Backpressure

Description

Flow + feedback loop: when downstream processing slows, the slowdown propagates upstream as a signal to throttle. Without backpressure, fast upstream + slow downstream produces buffer overflow, dropped work, or cascading failure; with backpressure, the system self-regulates to the bottleneck rate. One of the most reliably-applicable bundles across queues, supply chains, traffic merges, and social dynamics.

Composition

= flow + feedback-loop. The flow is the moving content (items, work, data, messages); the feedback loop is the upstream signal that downstream can’t keep up. Both must be present — flow alone produces overflow; feedback without flow produces no observable behavior.

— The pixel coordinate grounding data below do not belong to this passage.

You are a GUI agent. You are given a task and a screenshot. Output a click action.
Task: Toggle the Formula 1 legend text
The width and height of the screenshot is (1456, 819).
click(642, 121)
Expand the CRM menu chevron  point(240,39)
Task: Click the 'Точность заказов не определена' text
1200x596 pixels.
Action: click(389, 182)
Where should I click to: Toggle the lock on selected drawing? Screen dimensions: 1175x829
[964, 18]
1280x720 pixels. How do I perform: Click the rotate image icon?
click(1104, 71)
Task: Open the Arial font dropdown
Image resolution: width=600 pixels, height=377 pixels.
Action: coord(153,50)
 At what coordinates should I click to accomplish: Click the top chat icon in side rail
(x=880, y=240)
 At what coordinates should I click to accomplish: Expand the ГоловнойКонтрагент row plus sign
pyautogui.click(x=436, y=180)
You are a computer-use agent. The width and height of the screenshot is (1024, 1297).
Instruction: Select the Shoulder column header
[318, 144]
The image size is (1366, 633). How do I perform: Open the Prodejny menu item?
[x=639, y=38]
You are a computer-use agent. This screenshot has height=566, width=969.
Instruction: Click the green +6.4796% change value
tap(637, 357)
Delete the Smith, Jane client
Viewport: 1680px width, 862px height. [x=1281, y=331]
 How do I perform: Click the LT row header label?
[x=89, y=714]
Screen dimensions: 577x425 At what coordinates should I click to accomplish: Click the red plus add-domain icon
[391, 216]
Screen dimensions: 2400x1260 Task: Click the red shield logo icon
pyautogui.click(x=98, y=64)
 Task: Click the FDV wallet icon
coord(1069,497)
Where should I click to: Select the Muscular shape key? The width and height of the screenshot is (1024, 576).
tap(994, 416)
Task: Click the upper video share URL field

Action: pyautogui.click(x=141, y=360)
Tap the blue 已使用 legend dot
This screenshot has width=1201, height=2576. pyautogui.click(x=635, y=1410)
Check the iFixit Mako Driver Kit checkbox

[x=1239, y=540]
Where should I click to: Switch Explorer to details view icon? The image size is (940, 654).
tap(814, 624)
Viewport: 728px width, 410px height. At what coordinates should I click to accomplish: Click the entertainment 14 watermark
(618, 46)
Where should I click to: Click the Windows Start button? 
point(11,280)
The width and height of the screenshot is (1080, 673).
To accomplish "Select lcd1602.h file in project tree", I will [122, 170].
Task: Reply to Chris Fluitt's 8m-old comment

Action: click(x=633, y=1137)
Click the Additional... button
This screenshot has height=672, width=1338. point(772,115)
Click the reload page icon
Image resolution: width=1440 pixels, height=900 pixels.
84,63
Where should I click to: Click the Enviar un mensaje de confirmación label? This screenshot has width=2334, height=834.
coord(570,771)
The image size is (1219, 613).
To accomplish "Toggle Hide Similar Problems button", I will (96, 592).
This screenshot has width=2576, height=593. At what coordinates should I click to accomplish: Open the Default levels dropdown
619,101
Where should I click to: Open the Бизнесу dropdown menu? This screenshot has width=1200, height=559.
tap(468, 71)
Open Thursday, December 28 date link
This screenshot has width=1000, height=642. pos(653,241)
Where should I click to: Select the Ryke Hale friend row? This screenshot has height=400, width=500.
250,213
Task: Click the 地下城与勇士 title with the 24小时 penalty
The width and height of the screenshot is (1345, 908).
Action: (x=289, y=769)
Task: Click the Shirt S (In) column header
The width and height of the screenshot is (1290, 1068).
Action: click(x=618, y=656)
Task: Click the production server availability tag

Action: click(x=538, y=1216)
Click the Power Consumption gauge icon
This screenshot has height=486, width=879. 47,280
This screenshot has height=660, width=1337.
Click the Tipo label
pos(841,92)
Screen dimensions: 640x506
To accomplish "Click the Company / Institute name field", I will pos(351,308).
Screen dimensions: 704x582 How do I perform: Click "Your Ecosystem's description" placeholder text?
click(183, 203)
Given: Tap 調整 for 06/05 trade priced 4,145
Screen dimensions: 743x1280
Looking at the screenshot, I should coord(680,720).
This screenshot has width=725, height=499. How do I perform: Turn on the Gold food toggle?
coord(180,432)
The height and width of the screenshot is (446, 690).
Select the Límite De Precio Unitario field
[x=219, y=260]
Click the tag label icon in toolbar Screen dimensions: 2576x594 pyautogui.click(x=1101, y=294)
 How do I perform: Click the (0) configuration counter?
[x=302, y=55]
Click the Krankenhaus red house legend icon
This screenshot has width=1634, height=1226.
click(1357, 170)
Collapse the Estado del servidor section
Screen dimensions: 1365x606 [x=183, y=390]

When it applies / triggers on

Caveat — low corpus support. Only 1 corpus match (via <task-notification> flavor); the lexical heuristic catches almost nothing because the form’s structural shape shows up via different vocabulary (rate-limit, quota, retry-storm, fan-out, concurrency-cap) than the literal name. The trigger-pattern below is anticipated based on the bundle’s catalog shape and the one observed exemplar — treat as deliberately wide net, to be refined as more empirically-grounded encounters accumulate.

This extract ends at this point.